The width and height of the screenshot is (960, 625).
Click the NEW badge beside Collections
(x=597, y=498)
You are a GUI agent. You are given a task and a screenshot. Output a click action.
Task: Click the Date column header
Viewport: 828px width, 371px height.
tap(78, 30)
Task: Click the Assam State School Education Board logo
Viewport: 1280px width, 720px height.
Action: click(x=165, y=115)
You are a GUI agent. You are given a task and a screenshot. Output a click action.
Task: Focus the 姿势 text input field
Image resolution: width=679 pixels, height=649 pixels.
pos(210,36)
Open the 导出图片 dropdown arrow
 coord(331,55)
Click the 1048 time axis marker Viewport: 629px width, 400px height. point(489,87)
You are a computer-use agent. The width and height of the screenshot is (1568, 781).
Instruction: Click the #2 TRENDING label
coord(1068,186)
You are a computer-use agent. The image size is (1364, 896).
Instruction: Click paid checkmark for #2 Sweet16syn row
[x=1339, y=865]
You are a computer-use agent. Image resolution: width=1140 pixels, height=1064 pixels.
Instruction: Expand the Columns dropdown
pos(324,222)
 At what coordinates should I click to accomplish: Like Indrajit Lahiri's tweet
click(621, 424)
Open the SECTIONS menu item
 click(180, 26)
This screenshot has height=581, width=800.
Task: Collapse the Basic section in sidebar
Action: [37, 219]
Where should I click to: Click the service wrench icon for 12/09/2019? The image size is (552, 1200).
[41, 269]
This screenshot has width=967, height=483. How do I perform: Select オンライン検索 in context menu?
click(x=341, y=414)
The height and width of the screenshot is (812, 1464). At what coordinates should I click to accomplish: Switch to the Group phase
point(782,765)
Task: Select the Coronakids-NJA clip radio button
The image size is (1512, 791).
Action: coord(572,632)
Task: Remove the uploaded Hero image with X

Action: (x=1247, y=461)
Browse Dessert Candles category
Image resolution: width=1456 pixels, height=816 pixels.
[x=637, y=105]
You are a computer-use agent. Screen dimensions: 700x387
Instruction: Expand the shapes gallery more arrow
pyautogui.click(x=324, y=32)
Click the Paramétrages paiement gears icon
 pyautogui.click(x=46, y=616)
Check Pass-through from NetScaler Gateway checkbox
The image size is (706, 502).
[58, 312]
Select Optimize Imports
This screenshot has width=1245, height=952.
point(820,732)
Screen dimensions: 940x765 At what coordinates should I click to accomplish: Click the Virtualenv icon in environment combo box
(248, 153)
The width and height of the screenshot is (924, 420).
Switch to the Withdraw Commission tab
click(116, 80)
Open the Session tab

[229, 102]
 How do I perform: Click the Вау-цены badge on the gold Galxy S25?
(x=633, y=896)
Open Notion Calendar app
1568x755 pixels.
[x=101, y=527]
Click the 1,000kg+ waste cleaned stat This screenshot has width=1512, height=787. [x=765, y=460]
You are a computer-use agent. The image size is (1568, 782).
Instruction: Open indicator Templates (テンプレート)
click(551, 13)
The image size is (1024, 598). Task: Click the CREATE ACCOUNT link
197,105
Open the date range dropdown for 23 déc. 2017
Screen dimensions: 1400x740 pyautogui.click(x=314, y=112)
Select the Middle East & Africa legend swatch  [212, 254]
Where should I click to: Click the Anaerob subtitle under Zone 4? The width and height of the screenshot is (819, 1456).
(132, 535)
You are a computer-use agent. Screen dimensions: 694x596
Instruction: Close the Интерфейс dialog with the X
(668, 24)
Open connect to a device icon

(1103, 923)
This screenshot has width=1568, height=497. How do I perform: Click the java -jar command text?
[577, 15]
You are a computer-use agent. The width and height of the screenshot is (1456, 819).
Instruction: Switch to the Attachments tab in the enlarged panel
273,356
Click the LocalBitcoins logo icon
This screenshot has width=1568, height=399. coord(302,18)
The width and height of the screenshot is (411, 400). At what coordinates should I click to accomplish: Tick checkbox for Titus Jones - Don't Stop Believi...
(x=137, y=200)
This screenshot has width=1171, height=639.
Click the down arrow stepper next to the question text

# Stated exercise
Write out the records word for word, from the first line through the line that contains "Click the 1048", including both ends.

# Exercise response
The width and height of the screenshot is (960, 625).
Click the NEW badge beside Collections
(x=597, y=498)
You are a GUI agent. You are given a task and a screenshot. Output a click action.
Task: Click the Date column header
Viewport: 828px width, 371px height.
tap(78, 30)
Task: Click the Assam State School Education Board logo
Viewport: 1280px width, 720px height.
Action: click(x=165, y=115)
You are a GUI agent. You are given a task and a screenshot. Output a click action.
Task: Focus the 姿势 text input field
Image resolution: width=679 pixels, height=649 pixels.
pos(210,36)
Open the 导出图片 dropdown arrow
 coord(331,55)
Click the 1048 time axis marker Viewport: 629px width, 400px height. point(489,87)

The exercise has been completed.